SOURCE DOCUMENT —

☆ ☆ ☆ ☆ ☆

Thus, there remains a need to provide an apparatus and method for delivering bubble solution to a dish or other similar dipping container while avoiding the problems described above.
It is an object of the present invention to provide an apparatus and method for delivering bubble solution to a dipping container.
It is another object of the present invention to provide an apparatus and method for delivering bubble solution to a dipping container in a manner which minimizes spillage of the bubble solution.
It is yet another object of the present invention to provide an apparatus having a simple construction that delivers bubble solution to a dipping container.
The objectives of the present invention are accomplished by providing an apparatus and method of delivering bubble solution to a bubble solution dipping container. The apparatus has a bubble solution dipping container having a wall that defines a chamber. The apparatus also has a bottle having a wall that defines an interior that contains bubble solution. The bottle is releasably connected to the container, and a supply tube is provided to establish a fluid connection between the interior of the bottle and the chamber of the dipping container. The user can then apply pressure to the wall of the bottle to deliver the bubble solution from the interior of the bottle to the chamber of the container.
FIG. 1 is a top perspective view of an apparatus that delivers bubble solution to a dipping container according to one embodiment of the present invention.
FIG. 2 is a cross-sectional view of the apparatus of FIG. 1.
FIG. 3 is an exploded cross-sectional view of the apparatus of FIG. 1.
FIG. 4 is an enlarged sectional view of the release handle and spring of the dipping container of FIG. 1.
FIG. 5 is a cross-sectional side view of a bubble generating assembly that can incorporate the apparatus of FIG. 1.
The following detailed description is of the best presently contemplated modes of carrying out the invention. This description is not to be taken in a limiting sense, but is made merely for the purpose of illustrating general principles of embodiments of the invention. The scope of the invention is best defined by the appended claims. In certain instances, detailed descriptions of well-known devices and mechanisms are omitted so as to not obscure the description of the present invention with unnecessary detail.

☆ ☆ ☆ ☆ ☆

DATA EXTRACT —

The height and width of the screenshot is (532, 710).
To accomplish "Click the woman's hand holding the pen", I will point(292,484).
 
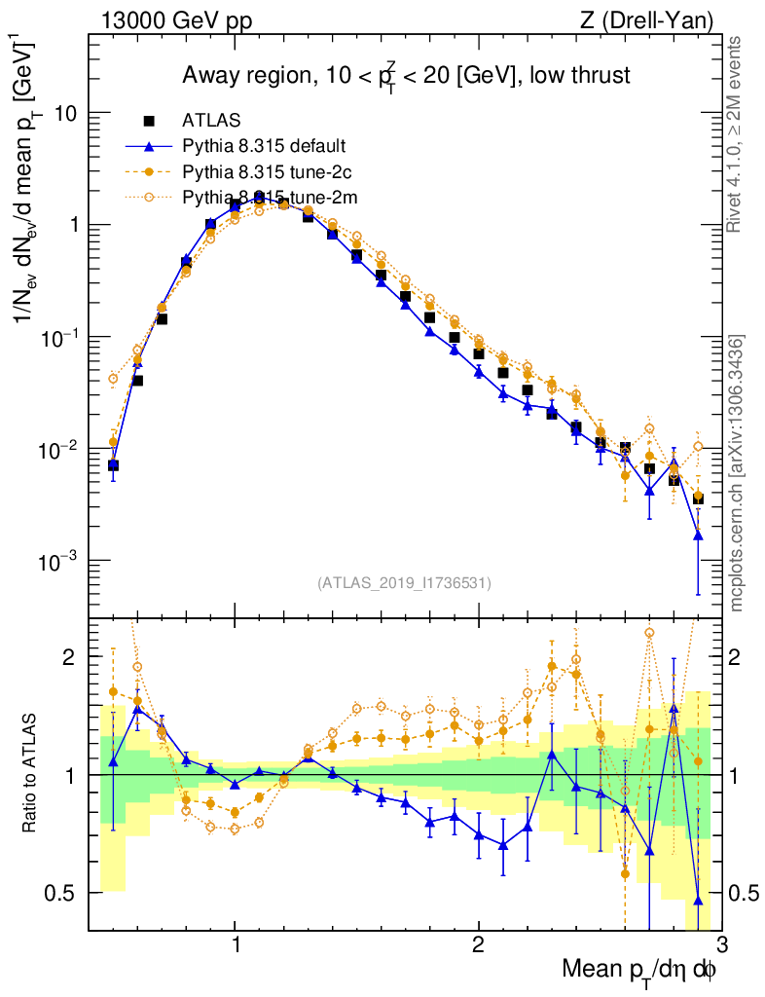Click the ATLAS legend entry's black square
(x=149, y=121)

☆ ☆ ☆ ☆ ☆

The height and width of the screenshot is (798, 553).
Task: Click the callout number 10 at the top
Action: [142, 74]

☆ ☆ ☆ ☆ ☆

TASK STATEMENT —
From the bubble solution apparatus text above, set down word for word the passage that begins at the words "It is an object" and stops after the words "delivers bubble solution to a dipping container.".

WRITTEN ANSWER —
It is an object of the present invention to provide an apparatus and method for delivering bubble solution to a dipping container.
It is another object of the present invention to provide an apparatus and method for delivering bubble solution to a dipping container in a manner which minimizes spillage of the bubble solution.
It is yet another object of the present invention to provide an apparatus having a simple construction that delivers bubble solution to a dipping container.